▶ [Description of the task]
Nothing outside the lines below from the one containing "Nombre (43, 2278)" through the one containing "Ređanje Slatkiša (119, 2275)" is to be printed; print those exactly, ends included, and drop the pictures.

▶ [Material provided]
:::

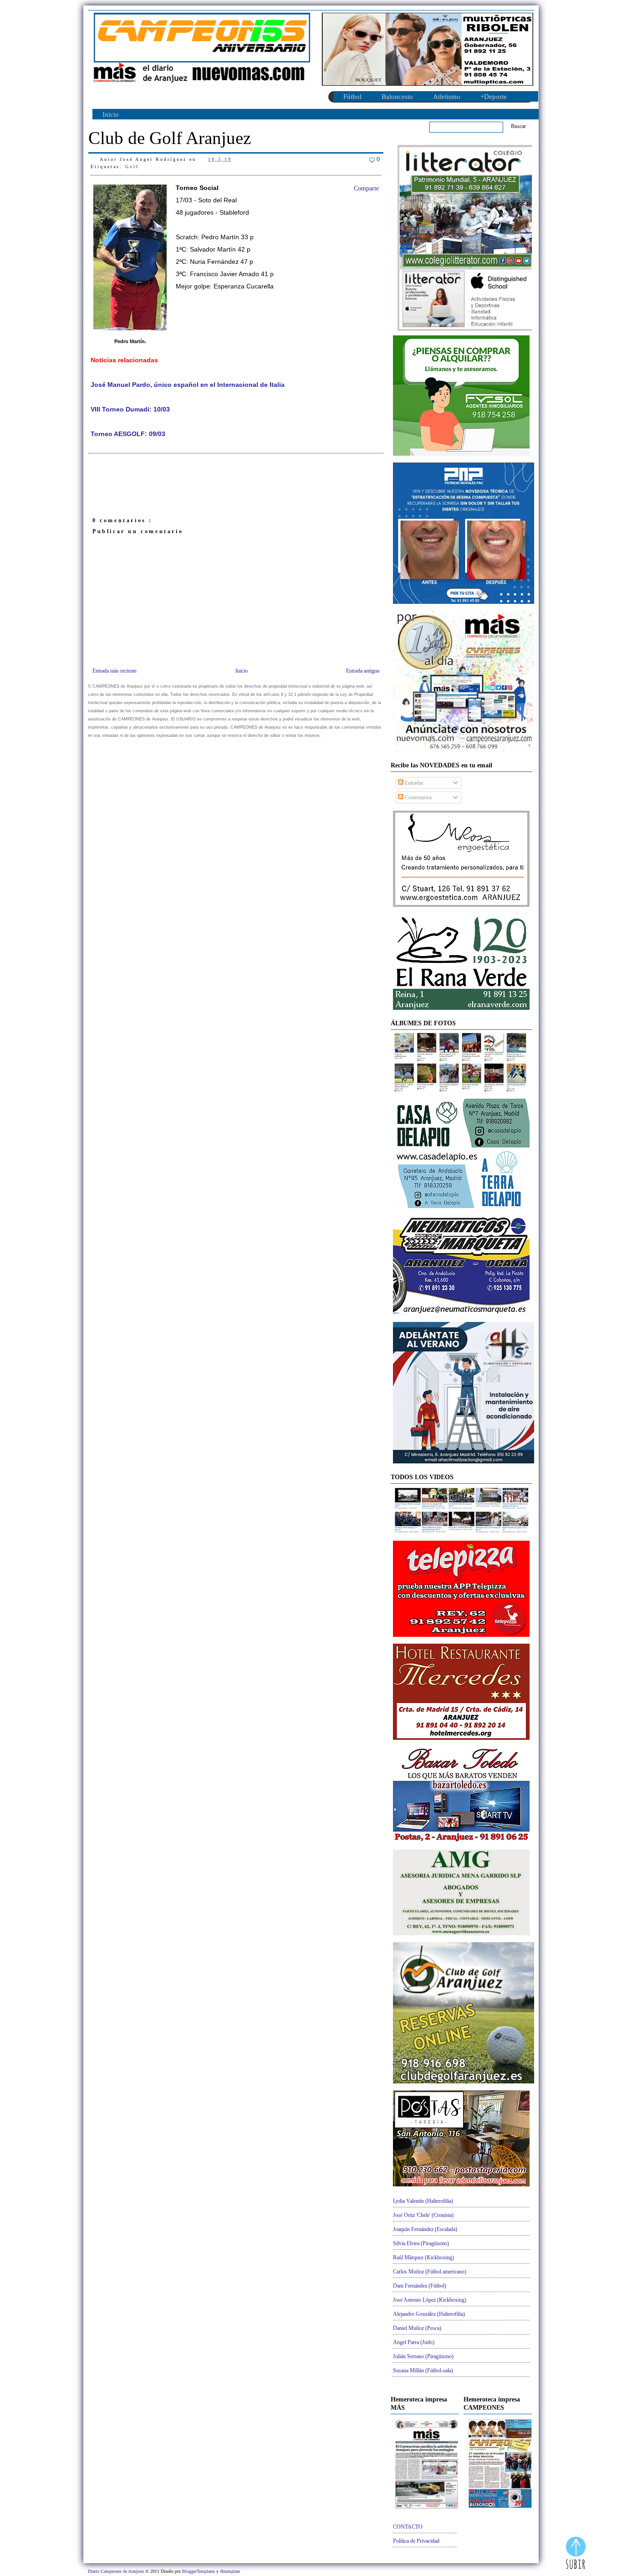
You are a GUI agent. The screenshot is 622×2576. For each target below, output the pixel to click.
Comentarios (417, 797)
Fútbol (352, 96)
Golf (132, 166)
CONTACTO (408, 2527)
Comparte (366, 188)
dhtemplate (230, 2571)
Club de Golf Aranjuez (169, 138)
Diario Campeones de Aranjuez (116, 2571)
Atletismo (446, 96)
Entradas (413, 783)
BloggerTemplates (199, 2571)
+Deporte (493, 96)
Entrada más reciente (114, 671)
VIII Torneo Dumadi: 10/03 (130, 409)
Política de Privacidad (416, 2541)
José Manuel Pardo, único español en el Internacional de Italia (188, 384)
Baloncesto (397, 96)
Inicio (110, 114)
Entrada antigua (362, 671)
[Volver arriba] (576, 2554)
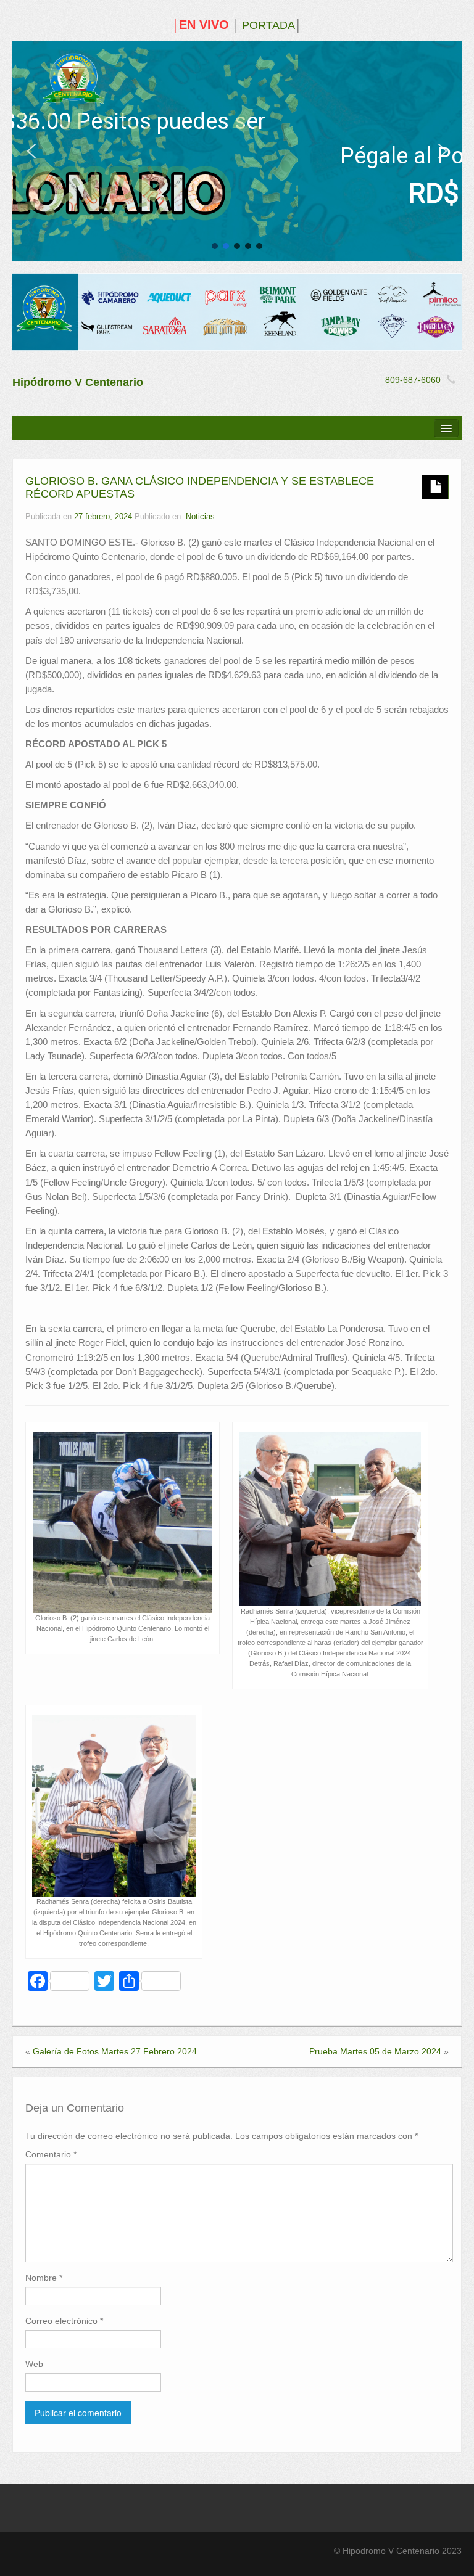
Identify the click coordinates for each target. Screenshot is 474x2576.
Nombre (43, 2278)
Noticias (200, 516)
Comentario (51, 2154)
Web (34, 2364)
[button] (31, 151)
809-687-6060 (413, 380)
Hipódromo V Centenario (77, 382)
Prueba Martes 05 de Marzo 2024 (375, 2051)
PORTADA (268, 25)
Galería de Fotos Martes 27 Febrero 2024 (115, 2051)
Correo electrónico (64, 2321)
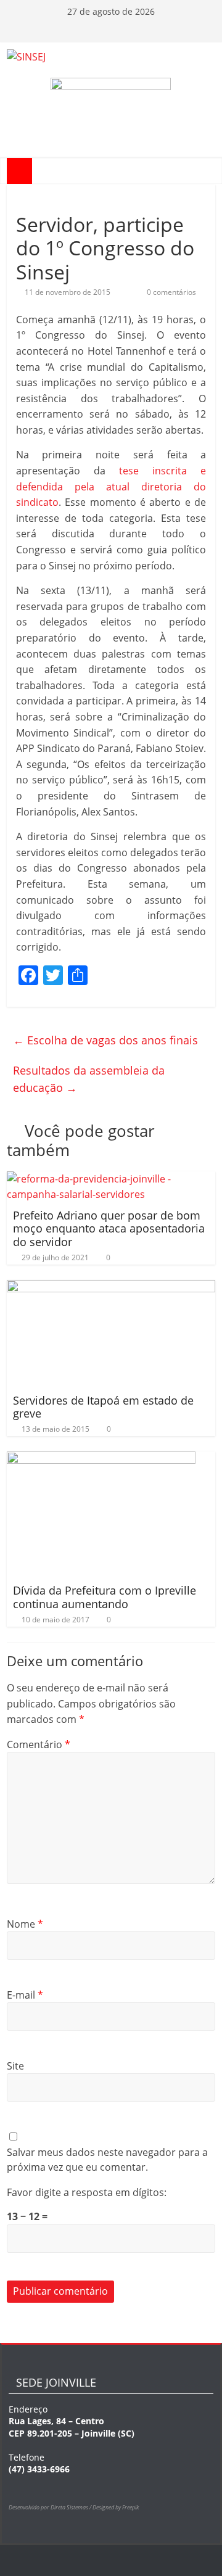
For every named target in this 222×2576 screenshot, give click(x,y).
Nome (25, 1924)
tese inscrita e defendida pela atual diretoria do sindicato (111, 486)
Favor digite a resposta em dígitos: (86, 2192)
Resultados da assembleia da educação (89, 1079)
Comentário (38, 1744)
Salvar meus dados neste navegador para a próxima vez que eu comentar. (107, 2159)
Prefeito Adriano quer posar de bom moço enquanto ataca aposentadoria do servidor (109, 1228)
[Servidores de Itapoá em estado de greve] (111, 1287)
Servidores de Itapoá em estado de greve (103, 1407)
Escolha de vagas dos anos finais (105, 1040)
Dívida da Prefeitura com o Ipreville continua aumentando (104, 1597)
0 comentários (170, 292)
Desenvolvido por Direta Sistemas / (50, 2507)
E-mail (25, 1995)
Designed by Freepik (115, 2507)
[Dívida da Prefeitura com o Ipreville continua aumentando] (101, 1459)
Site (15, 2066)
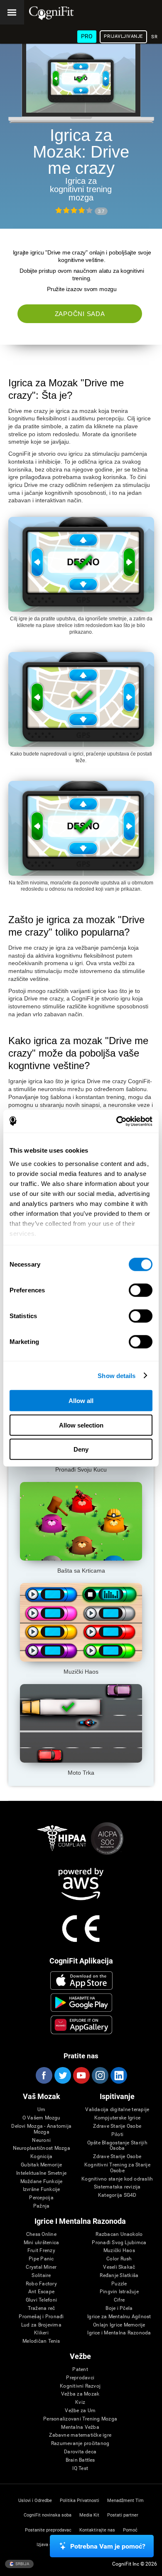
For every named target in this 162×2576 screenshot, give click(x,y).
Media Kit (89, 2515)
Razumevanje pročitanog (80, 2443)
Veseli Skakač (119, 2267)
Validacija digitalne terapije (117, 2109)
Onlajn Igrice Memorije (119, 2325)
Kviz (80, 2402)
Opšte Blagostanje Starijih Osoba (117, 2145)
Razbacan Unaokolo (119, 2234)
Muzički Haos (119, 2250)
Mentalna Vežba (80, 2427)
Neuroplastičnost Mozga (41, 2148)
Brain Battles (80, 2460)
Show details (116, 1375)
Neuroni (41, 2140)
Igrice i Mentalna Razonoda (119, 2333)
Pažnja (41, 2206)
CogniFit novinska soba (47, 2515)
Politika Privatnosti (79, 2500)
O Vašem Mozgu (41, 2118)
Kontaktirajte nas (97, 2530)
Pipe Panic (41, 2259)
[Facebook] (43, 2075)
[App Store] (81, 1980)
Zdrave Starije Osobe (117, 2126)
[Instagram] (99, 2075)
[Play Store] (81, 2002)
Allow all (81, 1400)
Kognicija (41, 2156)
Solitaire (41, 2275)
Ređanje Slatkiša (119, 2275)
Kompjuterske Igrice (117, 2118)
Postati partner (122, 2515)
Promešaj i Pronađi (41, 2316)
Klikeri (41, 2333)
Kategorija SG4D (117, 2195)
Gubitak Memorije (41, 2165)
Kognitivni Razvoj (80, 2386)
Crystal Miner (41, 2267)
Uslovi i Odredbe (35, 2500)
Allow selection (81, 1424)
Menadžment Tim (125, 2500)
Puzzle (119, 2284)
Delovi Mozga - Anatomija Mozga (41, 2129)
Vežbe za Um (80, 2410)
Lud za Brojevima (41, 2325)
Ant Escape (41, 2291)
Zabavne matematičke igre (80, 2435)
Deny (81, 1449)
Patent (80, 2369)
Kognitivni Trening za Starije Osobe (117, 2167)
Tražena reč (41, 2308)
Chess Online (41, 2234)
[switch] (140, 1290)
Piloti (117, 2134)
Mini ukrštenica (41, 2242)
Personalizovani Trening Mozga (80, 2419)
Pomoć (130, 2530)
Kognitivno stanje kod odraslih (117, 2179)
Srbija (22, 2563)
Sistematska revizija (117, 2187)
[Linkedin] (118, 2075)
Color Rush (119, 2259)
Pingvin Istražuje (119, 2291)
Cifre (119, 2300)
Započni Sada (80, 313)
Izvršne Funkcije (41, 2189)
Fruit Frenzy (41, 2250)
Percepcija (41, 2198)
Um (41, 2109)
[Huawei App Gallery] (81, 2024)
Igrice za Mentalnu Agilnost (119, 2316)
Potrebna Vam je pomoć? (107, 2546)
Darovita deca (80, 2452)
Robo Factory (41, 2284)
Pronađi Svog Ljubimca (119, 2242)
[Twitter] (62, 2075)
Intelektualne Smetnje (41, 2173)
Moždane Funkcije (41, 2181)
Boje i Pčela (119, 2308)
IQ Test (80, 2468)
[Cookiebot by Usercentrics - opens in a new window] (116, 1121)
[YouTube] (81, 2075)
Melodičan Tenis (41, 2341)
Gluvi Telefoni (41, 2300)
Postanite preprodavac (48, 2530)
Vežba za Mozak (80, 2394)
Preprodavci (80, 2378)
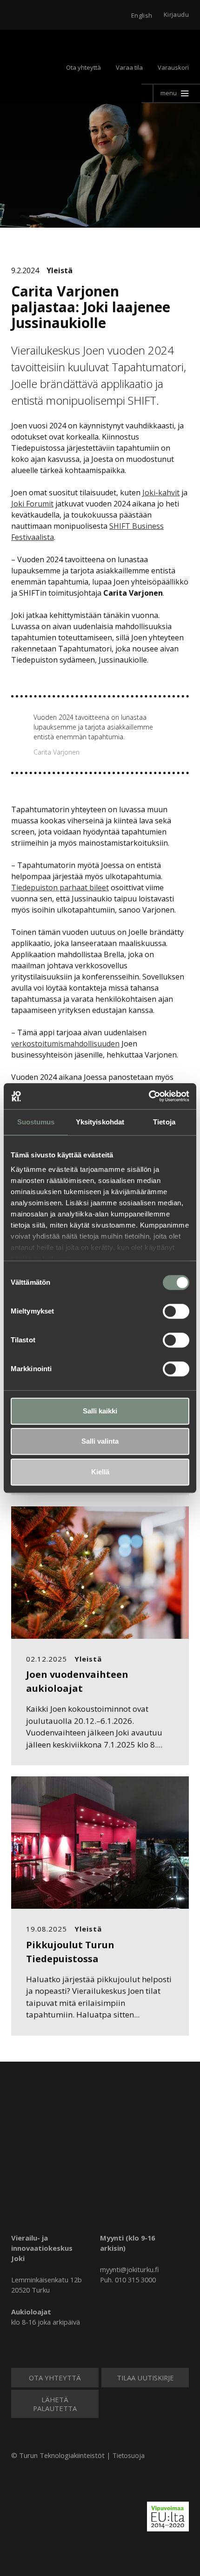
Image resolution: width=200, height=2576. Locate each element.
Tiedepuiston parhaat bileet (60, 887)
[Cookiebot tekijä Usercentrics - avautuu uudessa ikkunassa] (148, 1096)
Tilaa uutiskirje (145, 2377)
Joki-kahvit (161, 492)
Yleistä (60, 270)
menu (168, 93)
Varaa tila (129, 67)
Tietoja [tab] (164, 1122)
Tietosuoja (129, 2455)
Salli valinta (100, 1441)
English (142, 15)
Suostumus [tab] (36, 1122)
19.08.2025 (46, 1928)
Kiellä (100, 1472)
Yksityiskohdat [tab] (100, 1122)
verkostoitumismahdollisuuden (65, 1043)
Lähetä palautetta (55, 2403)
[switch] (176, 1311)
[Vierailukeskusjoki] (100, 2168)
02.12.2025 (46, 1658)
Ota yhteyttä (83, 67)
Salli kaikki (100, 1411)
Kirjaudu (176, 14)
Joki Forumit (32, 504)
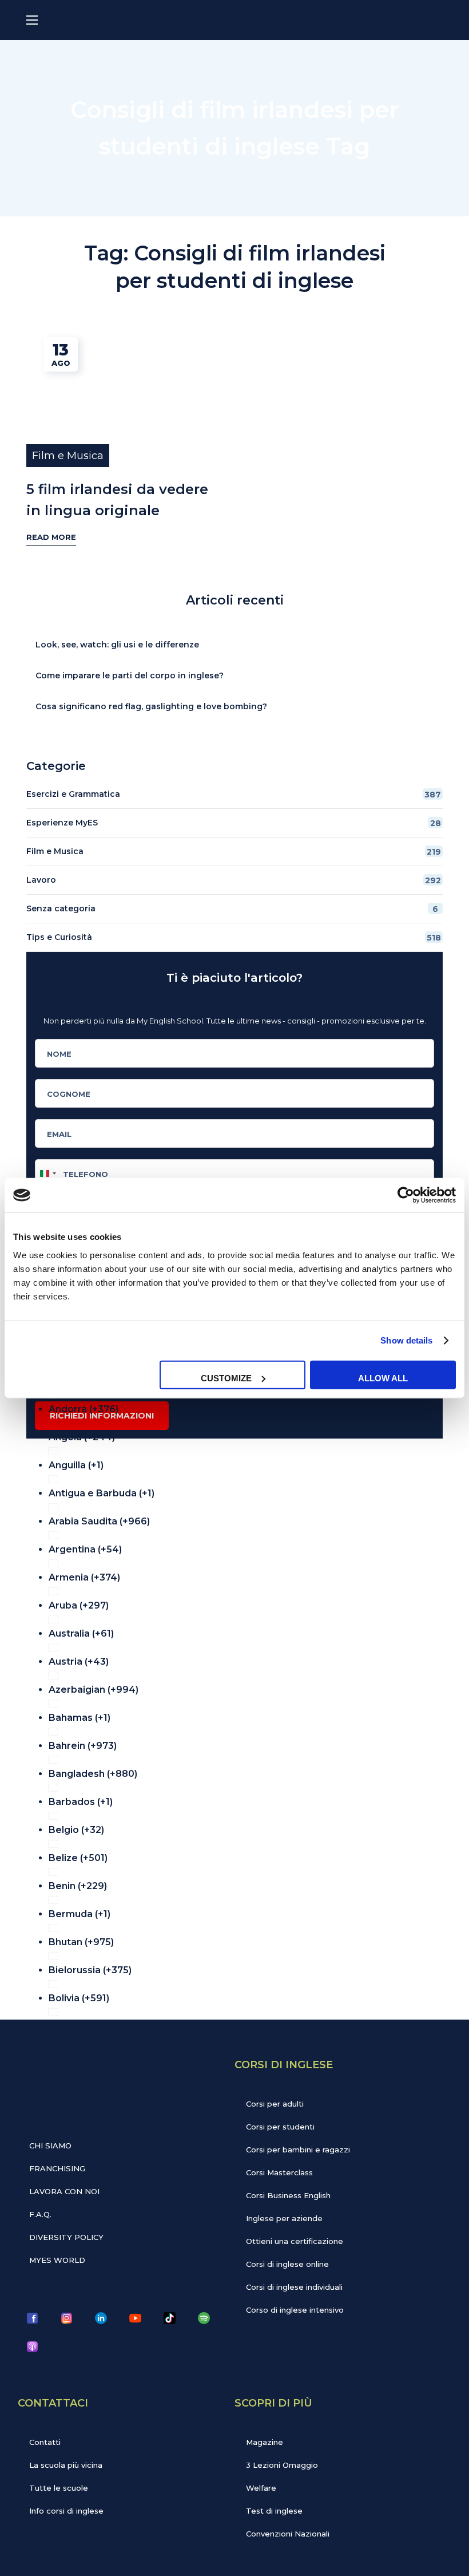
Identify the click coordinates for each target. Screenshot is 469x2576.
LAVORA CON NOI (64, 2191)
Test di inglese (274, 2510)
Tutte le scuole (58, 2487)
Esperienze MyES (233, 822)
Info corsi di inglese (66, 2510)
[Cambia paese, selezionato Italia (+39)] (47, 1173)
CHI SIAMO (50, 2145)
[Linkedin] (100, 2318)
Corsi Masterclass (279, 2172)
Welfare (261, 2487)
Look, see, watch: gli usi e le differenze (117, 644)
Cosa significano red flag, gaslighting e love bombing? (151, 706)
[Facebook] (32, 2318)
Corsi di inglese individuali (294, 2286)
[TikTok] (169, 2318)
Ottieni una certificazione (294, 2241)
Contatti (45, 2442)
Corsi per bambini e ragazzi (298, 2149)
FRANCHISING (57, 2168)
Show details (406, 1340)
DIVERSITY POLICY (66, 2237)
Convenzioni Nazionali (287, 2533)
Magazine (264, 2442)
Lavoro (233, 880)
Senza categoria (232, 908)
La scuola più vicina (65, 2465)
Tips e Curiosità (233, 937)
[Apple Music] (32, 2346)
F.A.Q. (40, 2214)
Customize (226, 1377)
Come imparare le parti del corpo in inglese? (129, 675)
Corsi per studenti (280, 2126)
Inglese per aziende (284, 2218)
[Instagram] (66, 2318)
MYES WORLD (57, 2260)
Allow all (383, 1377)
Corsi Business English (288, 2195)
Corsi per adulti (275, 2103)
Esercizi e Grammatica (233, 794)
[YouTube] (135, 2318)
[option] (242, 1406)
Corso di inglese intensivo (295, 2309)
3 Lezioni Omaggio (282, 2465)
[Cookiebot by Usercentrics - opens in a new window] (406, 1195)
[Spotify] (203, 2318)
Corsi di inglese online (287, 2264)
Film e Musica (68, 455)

:::

▶ [Output for this task]
Nombre (43, 2278)
Noticias (200, 516)
Comentario (51, 2154)
Web (34, 2364)
[button] (31, 151)
809-687-6060 (413, 380)
Hipódromo V Centenario (77, 382)
Prueba Martes 05 de Marzo 2024 (375, 2051)
PORTADA (268, 25)
Galería de Fotos Martes 27 Febrero 2024 (115, 2051)
Correo electrónico (64, 2321)
For every named target in this 222×2576 screenshot, give click(x,y).
Nome (25, 1924)
tese inscrita e defendida pela atual diretoria do sindicato (111, 486)
Favor digite a resposta em dígitos: (86, 2192)
Resultados da assembleia da educação (89, 1079)
Comentário (38, 1744)
Salvar meus dados neste navegador para a próxima vez que eu comentar. (107, 2159)
Prefeito Adriano quer posar de bom moço enquanto ataca aposentadoria do servidor (109, 1228)
[Servidores de Itapoá em estado de greve] (111, 1287)
Servidores de Itapoá em estado de greve (103, 1407)
Escolha de vagas dos anos finais (105, 1040)
Dívida da Prefeitura com o Ipreville continua aumentando (104, 1597)
0 comentários (170, 292)
Desenvolvido por Direta Sistemas / (50, 2507)
E-mail (25, 1995)
Designed by Freepik (115, 2507)
[Dívida da Prefeitura com o Ipreville continua aumentando] (101, 1459)
Site (15, 2066)
For every named target in this 162×2576 screenshot, give click(x,y).
Media Kit (89, 2515)
Razumevanje pročitanog (80, 2443)
Veseli Skakač (119, 2267)
Validacija digitalne terapije (117, 2109)
Onlajn Igrice Memorije (119, 2325)
Kviz (80, 2402)
Opšte Blagostanje Starijih Osoba (117, 2145)
Razbacan Unaokolo (119, 2234)
Muzički Haos (119, 2250)
Mentalna Vežba (80, 2427)
Neuroplastičnost Mozga (41, 2148)
Brain Battles (80, 2460)
Show details (116, 1375)
Neuroni (41, 2140)
Igrice i Mentalna Razonoda (119, 2333)
Pažnja (41, 2206)
CogniFit novinska soba (47, 2515)
Politika Privatnosti (79, 2500)
O Vašem Mozgu (41, 2118)
Kontaktirajte nas (97, 2530)
Pipe Panic (41, 2259)
[Facebook] (43, 2075)
[App Store] (81, 1980)
Zdrave Starije Osobe (117, 2126)
[Instagram] (99, 2075)
[Play Store] (81, 2002)
Allow all (81, 1400)
Kognicija (41, 2156)
Solitaire (41, 2275)
Ređanje Slatkiša (119, 2275)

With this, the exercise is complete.